The UN Compensation Commission had determined a total compensation of $14.7 billion for the Kuwait Petroleum Company
Overall, the commission has awarded $52.4 billion to 1.5 million successful claims
The UN Compensation Commission said in a statement on Tuesday, July 27, that it had paid out $600 million to the national oil company of Kuwait as compensation.
The commission explained that the payment was part of the compensation the country had claimed for losses to its business and production that it incurred when neighbouring Iraq invaded the country in 1990-91.
In fact, it was established in 1991 to do exactly this: process claims and pay compensation for losses and damages incurred by individuals, corporations, governments and international organizations as a direct result of Iraq’s invasion and occupation of Kuwait on August 2, 1990, to March 2, 1991.
The commission said in its statement that it had received approximately 2.7 million claims overall, and concluded its review of all claims in 2005.
Following a 1991 UN Security Council resolution, Iraq has over the years set aside a portion of its revenue from oil exports for the commission’s compensation fund that has been used to settle successful claims.
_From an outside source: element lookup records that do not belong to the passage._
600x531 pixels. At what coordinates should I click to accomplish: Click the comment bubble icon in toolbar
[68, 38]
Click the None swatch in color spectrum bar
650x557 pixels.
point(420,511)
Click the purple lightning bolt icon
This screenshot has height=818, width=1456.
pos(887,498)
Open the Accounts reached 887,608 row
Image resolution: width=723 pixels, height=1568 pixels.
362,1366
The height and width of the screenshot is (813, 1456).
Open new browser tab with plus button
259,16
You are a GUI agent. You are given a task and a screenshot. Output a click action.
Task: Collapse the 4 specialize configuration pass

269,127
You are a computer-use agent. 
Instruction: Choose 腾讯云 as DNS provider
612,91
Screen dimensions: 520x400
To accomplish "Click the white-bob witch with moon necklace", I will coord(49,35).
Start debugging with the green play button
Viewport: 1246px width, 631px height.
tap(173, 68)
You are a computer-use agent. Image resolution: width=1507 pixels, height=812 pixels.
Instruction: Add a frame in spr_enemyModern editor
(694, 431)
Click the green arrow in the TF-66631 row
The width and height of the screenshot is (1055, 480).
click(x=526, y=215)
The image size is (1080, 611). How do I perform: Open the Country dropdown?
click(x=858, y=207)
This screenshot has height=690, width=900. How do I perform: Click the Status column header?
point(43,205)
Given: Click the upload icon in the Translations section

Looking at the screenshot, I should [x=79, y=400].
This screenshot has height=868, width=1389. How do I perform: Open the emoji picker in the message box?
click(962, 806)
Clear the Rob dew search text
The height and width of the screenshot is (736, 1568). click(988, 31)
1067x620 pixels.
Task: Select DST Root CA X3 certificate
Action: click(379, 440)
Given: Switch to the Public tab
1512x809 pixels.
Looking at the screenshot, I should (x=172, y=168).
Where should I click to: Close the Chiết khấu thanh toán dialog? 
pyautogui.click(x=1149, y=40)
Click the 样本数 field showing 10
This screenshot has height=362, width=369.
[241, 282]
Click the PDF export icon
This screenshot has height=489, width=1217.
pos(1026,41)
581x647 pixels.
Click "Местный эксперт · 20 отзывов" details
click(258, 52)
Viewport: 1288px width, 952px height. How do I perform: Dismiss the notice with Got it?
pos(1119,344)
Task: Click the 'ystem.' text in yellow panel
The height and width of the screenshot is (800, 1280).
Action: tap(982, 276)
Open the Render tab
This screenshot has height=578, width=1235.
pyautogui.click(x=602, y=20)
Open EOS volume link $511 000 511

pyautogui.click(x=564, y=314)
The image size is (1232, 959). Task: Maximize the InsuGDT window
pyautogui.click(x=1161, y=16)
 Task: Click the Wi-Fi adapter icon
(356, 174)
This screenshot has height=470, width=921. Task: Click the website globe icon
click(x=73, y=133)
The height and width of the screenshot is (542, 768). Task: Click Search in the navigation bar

The commission said: “Approximately $52.4 billion was awarded to over 100 governments and international organizations for distribution to the successful 1.5 million claims in all claim categories.”
Tuesday’s payment is the result of a claim submitted by Kuwait on behalf of the Kuwait Petroleum Corporation.
The commission had approved the claim in 2000 and determined a total compensation of $14.7 billion to the oil firm.
At this point, Kuwait Petroleum Company is the only claimant remaining, with an outstanding amount of approximately $1.1 billion to be paid to it after Tuesday’s tranche.